— Work instructions —
Find every line in the records below that contains the string "folder", and copy each one. Case counts.

— Entries supplied —
[start]

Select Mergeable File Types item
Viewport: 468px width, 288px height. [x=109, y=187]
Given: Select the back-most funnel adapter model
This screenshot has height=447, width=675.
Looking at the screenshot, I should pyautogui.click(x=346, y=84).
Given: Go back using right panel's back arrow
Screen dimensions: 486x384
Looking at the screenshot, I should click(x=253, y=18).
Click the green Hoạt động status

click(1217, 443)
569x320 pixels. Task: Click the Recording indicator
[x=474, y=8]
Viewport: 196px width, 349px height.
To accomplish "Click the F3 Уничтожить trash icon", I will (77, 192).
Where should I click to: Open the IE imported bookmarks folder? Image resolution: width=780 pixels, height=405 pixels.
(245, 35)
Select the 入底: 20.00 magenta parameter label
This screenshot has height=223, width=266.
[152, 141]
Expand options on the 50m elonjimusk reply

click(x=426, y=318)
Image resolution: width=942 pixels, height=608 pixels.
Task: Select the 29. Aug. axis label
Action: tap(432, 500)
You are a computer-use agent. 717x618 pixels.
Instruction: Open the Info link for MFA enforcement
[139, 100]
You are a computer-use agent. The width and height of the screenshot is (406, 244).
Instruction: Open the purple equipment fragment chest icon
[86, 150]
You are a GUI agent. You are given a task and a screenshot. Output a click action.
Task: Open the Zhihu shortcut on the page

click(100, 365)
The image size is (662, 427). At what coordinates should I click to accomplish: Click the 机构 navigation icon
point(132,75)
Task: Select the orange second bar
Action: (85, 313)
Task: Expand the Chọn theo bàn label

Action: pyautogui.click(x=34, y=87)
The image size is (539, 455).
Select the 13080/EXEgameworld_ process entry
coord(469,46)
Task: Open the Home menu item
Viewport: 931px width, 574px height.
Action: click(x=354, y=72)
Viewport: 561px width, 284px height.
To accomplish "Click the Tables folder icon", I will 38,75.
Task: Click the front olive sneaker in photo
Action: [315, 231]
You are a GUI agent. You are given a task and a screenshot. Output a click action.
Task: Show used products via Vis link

[end]

— Worked solution —
Where should I click to: Open the IE imported bookmarks folder? Image resolution: width=780 pixels, height=405 pixels.
To accomplish "Click the Tables folder icon", I will 38,75.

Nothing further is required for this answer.